• [WORK ITEM]: Only lines with the string "height" should be returned from the data below.

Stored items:
━━━━━━━━━━━━━━━━━━━━━━━━━━━━━━

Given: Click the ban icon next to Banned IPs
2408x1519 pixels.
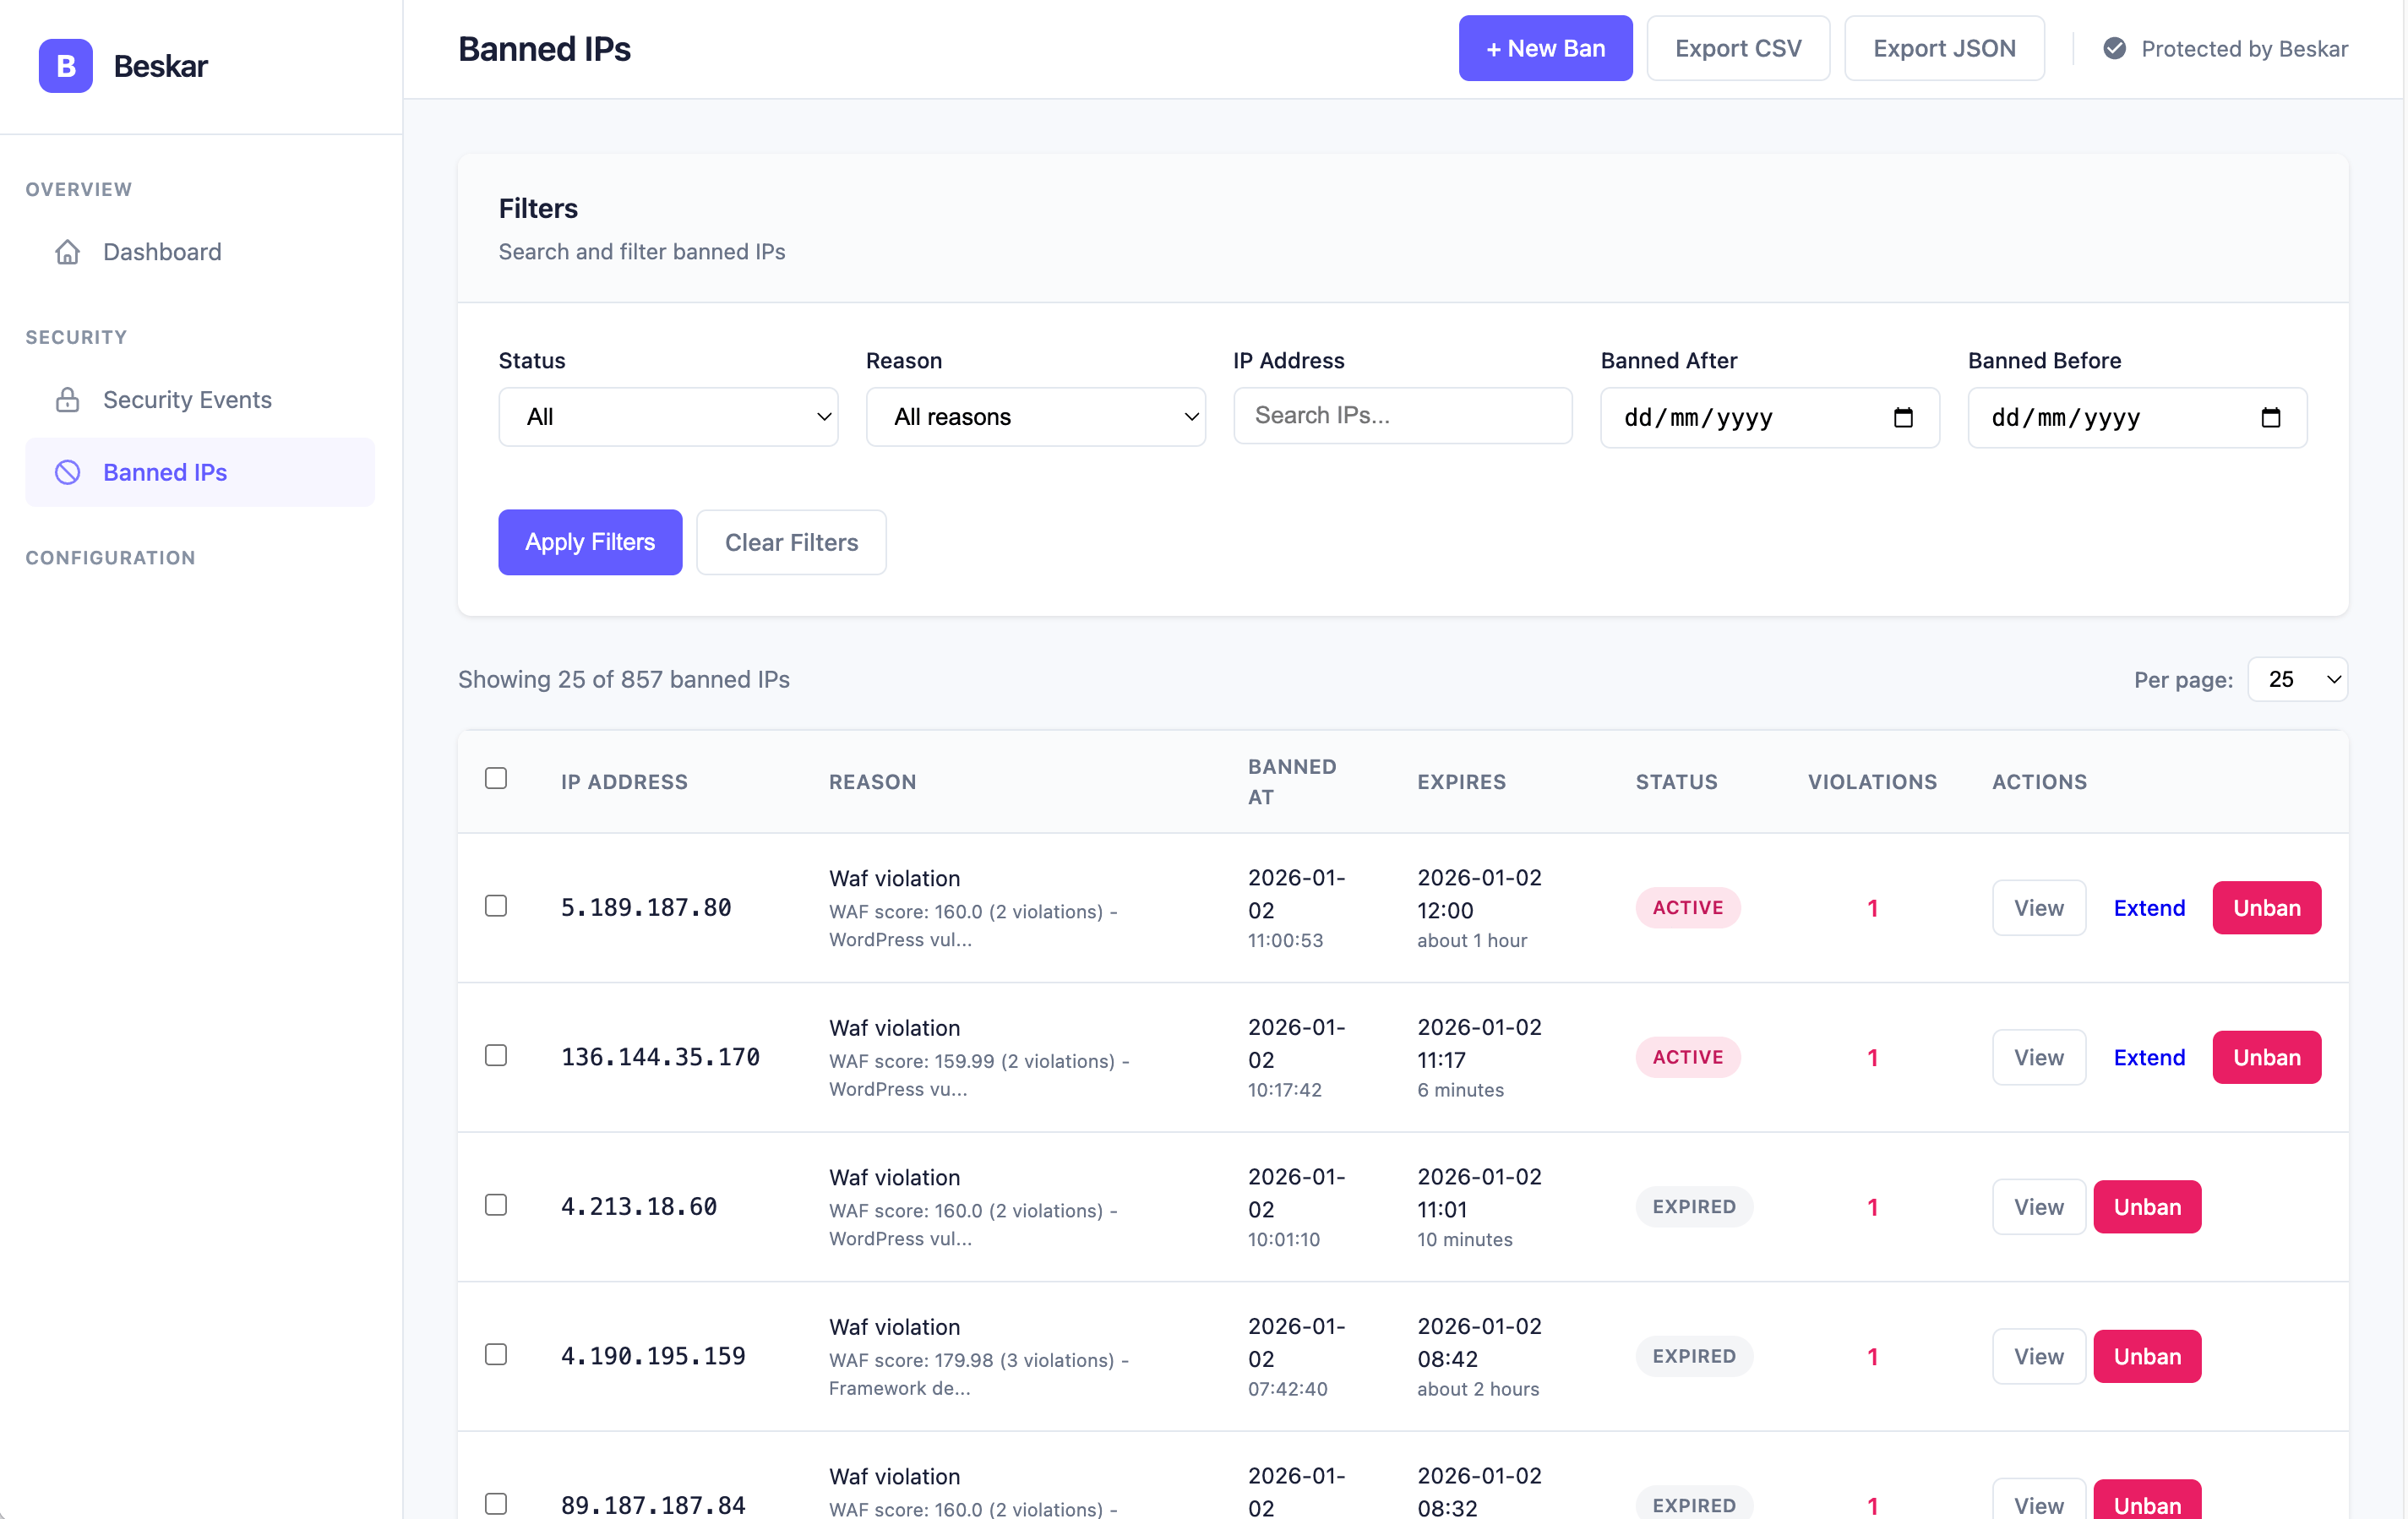Looking at the screenshot, I should [x=67, y=472].
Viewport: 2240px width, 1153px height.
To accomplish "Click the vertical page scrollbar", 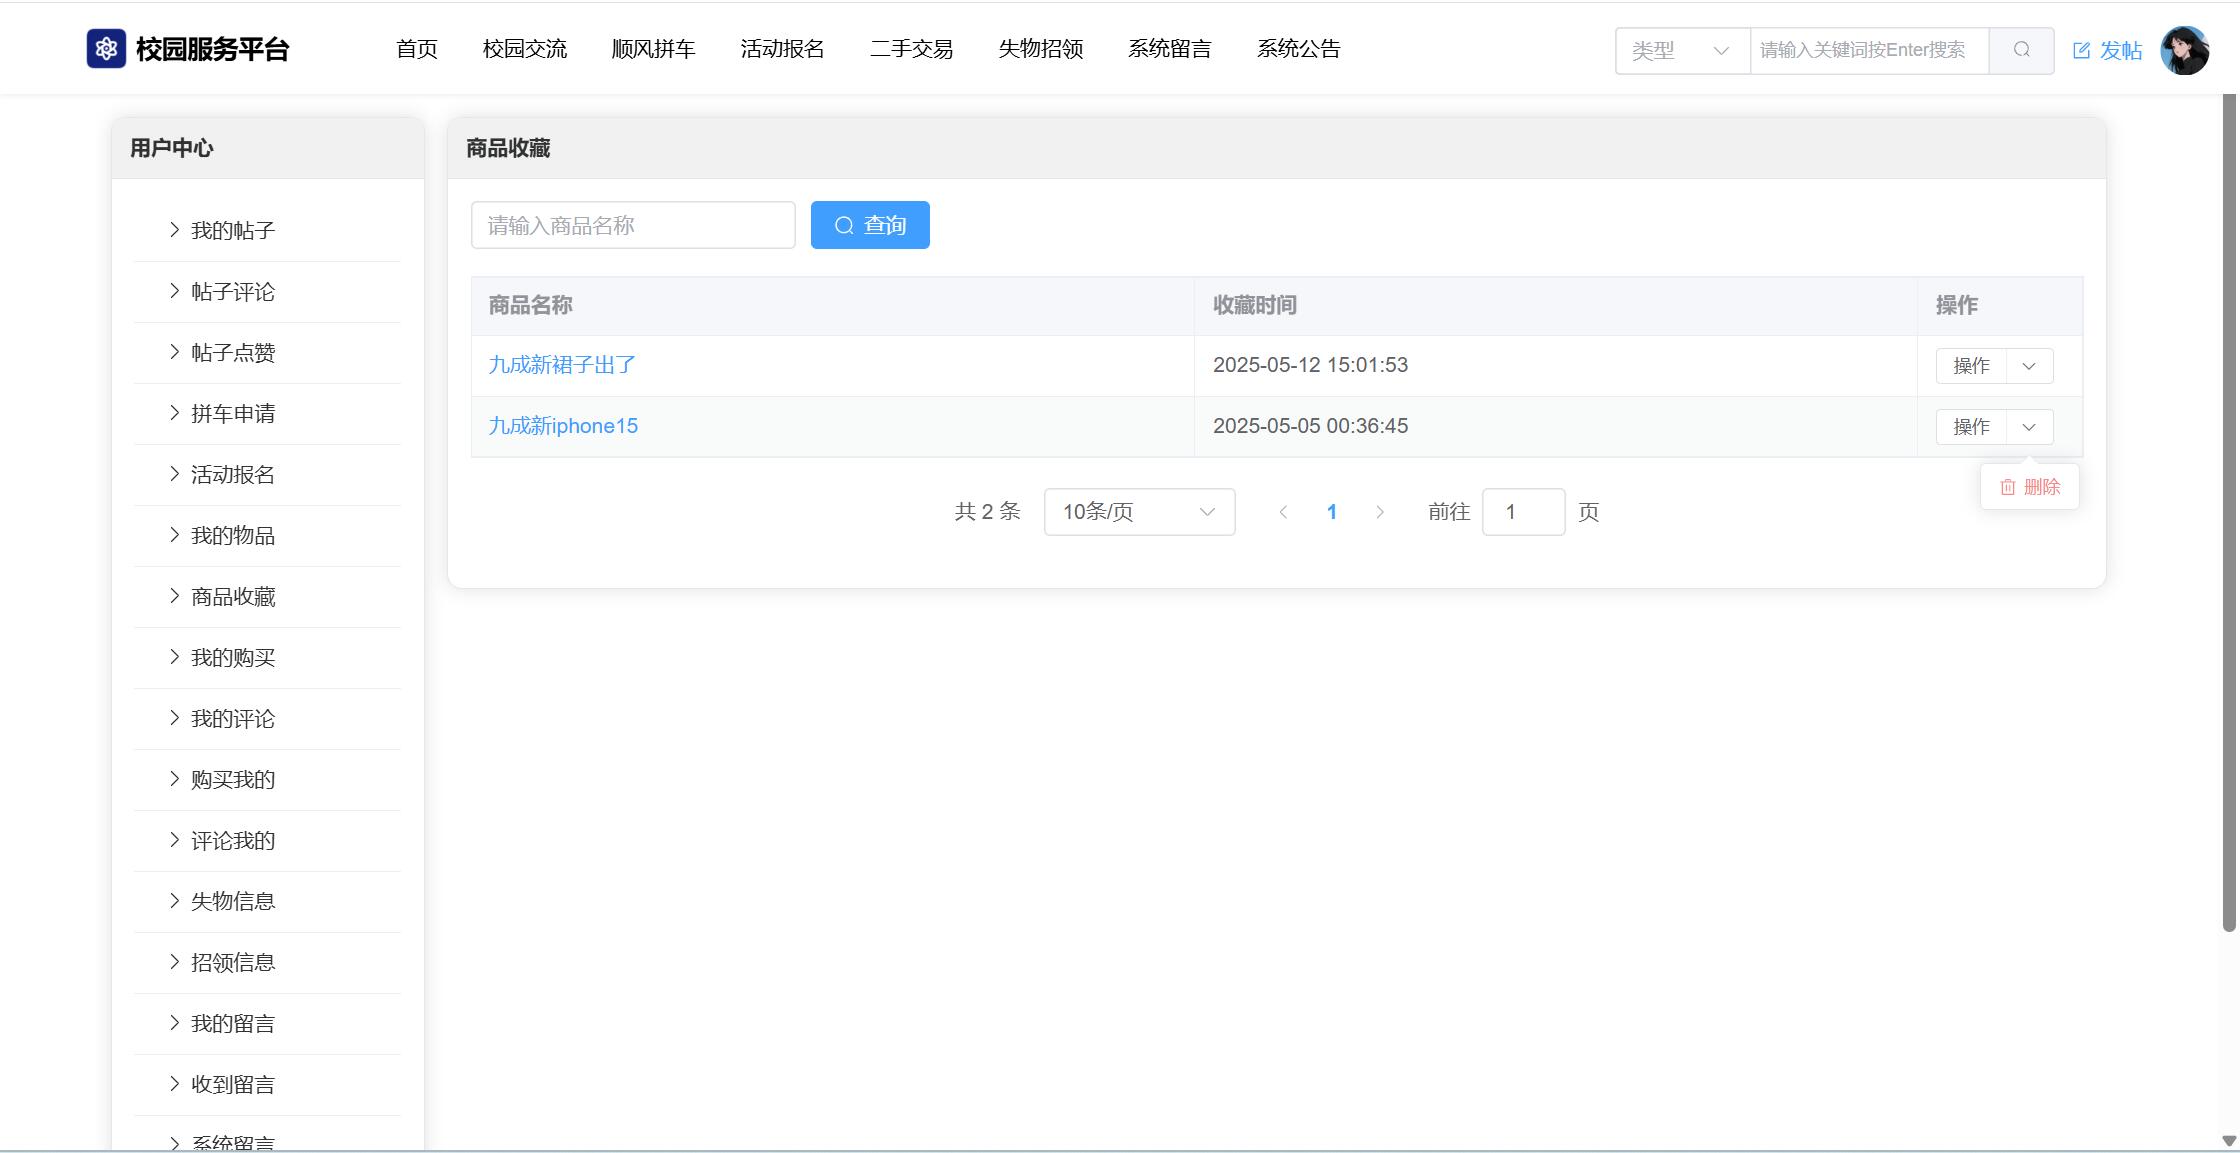I will click(2228, 500).
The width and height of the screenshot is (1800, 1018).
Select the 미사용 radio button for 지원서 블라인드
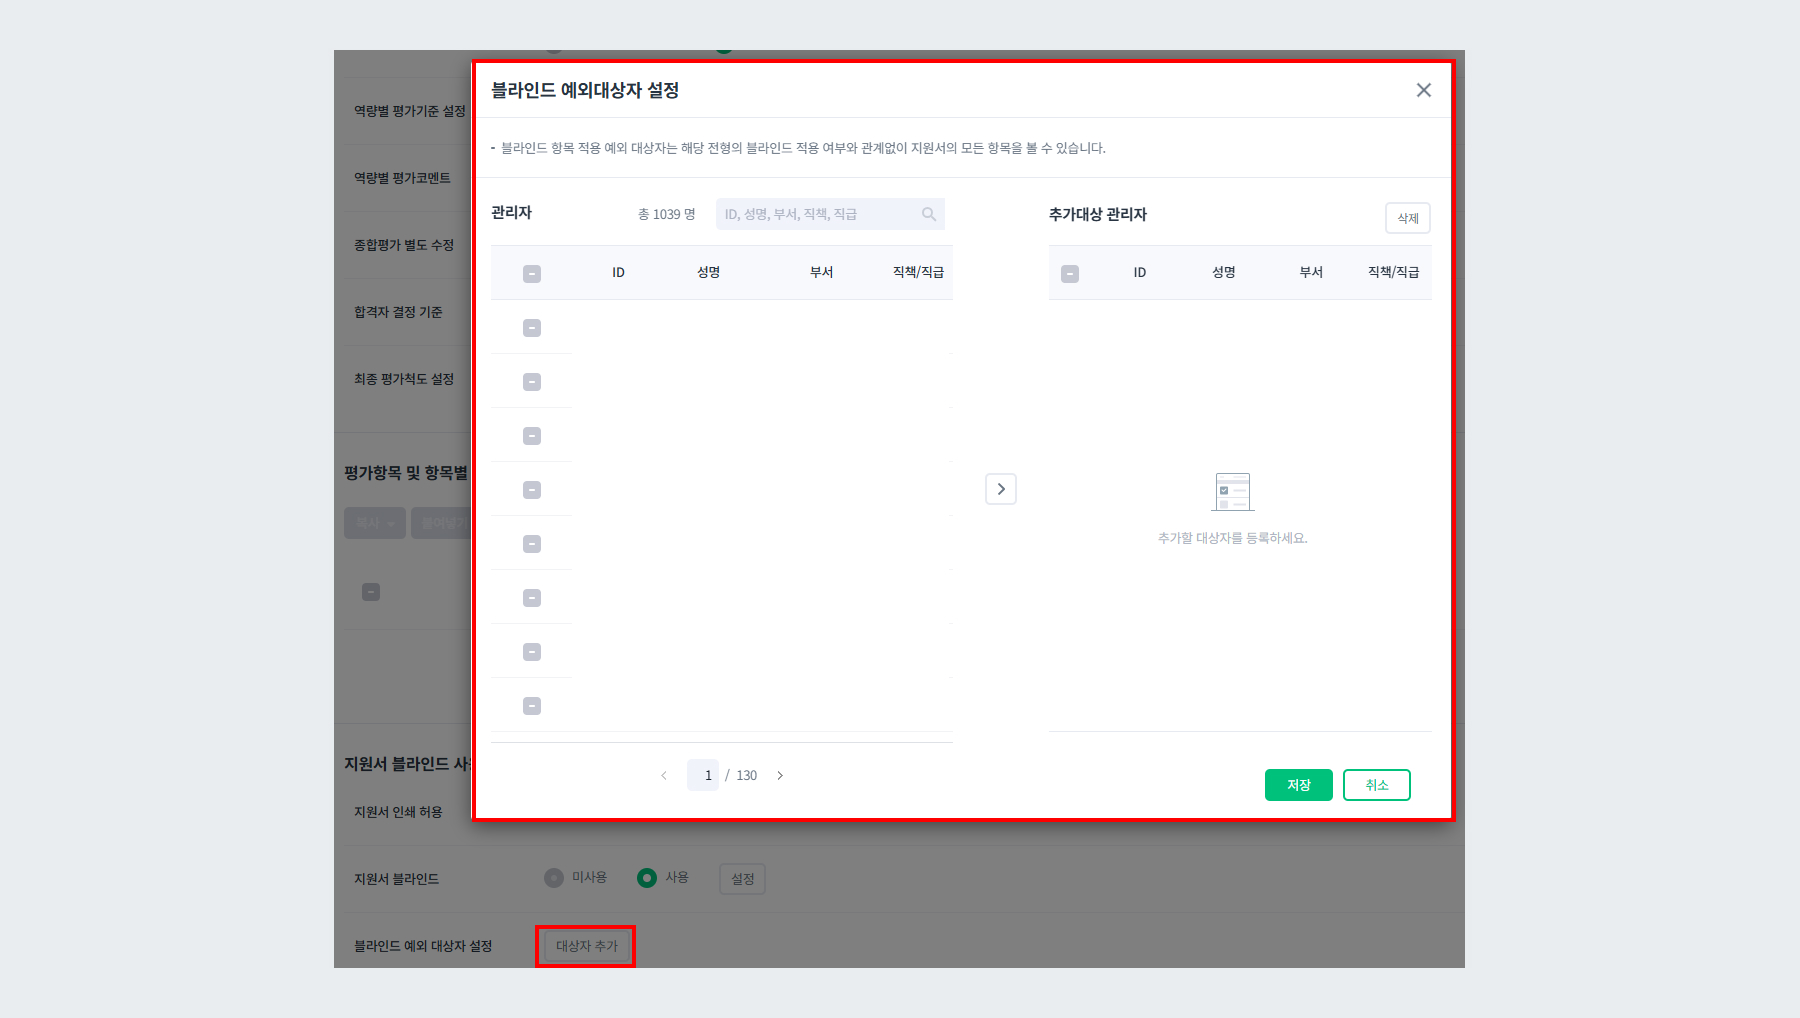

━━━━━━━━━━━━━━━━━━━━━━━━━━━━━━

• [THE COMPLETED TASK]:
Viewport: 2240px width, 1153px height.
The width and height of the screenshot is (1800, 1018).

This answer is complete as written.